OSS-Bench (Jiang et al., 18 May 2025): Automates coding benchmarks based on live OSS projects with metrics for compilability, functional correctness, memory safety, and fuzzing-derived robustness. Incorporates chained metric computation analogous to ALLMSB’s FSR calculation and enforces non-triviality via dissimilarity bonuses.

A plausible implication is that integration of reliability (OSS-Bench), multi-agent planning (BenchAgents), and statistical aggregation (Project MPG) methodologies into ALLMSB could further generalize the framework for domains beyond LLM training.

7. Technical Limitations and Open Challenges

Current agent systems struggle to deliver high FSR, especially in cumulative multi-step reproduction scenarios, primarily due to:

Incomplete or imprecise translation of textual hints into actionable code modifications.
Limited or non-robust debugging and validation routines within scaffolded agent architectures.
Rapid compounding of minor errors in sequential tasks.

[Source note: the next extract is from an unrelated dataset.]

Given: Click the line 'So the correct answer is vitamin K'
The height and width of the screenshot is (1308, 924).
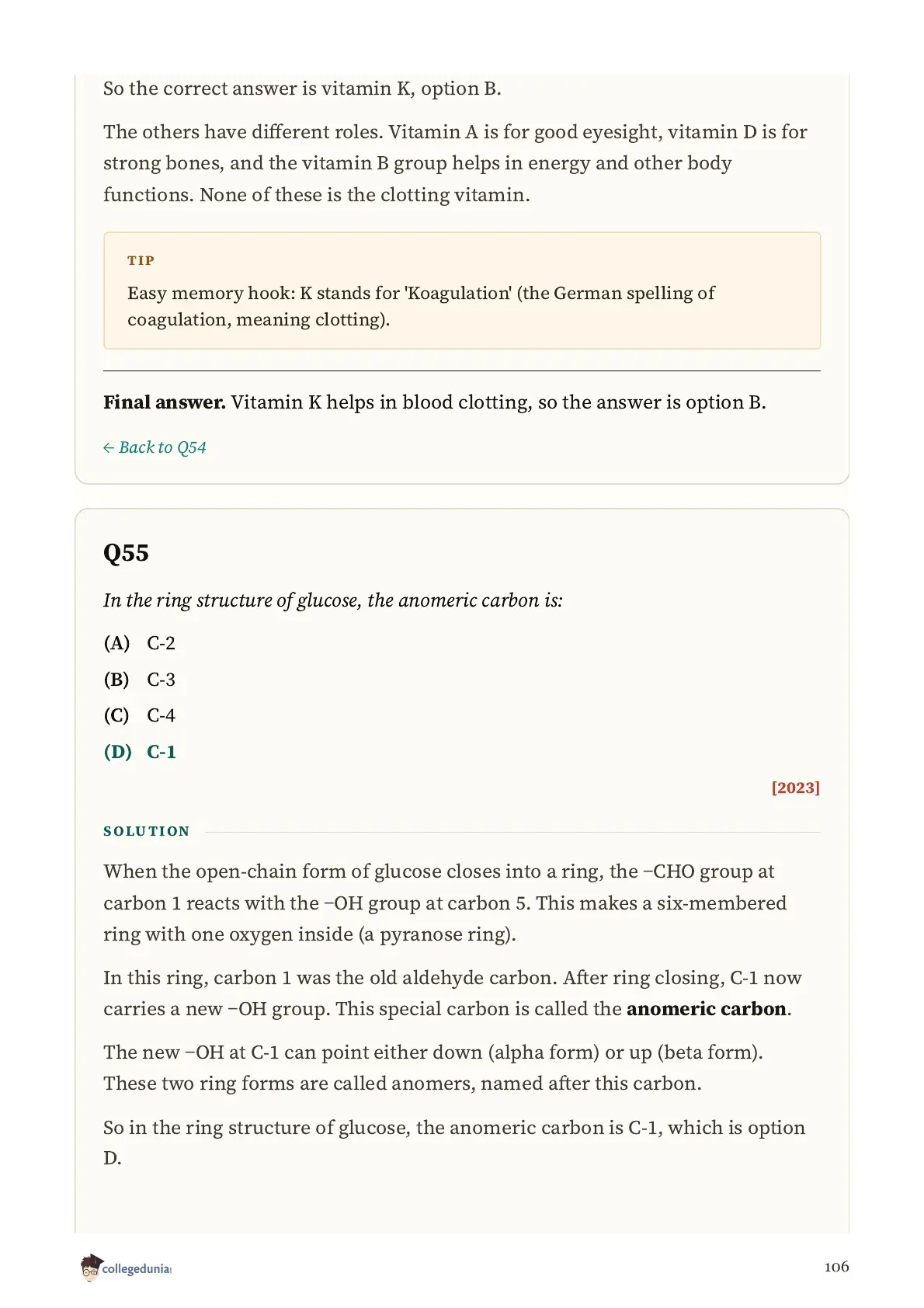Looking at the screenshot, I should coord(302,89).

This suggests that improvements in interpretive reasoning, semantic understanding of scientific innovations, and agent-level debugging are required to meaningfully advance autonomous research automation as measured by ALLMSB.

Table: Key Components of ALLMSB

Benchmark Component	Description	Technical Role
Speedrun Records	Empirically validated code improvements (script, wall time, log)	Defines sequential tasks; ground truth for reproduction
Hint Formats	Pseudocode/Text/Mini-paper descriptions	Vary input specificity; probe agent interpretive capabilities
FSR Metric	Fraction of Speedup Recovered	Quantifies empirical success in implementation
Sequential Chaining	Each record builds on last	Tests accumulated reasoning and error propagation
Agent Scaffold	Iterative code gen+debug+validation (e.g., AIDE, branching)	Supports search, debugging, and execution-based validation

In summary, the Automated LLM Speedrunning Benchmark operationalizes empirical reproduction of scientific record chains as a core competency for autonomous research agents. It provides a sequential, hint-driven task architecture paired with execution-based scoring (FSR), exposing current limitations and informing future research directions at the intersection of LLMs, programming agents, and empirical validation (Zhao et al., 27 Jun 2025).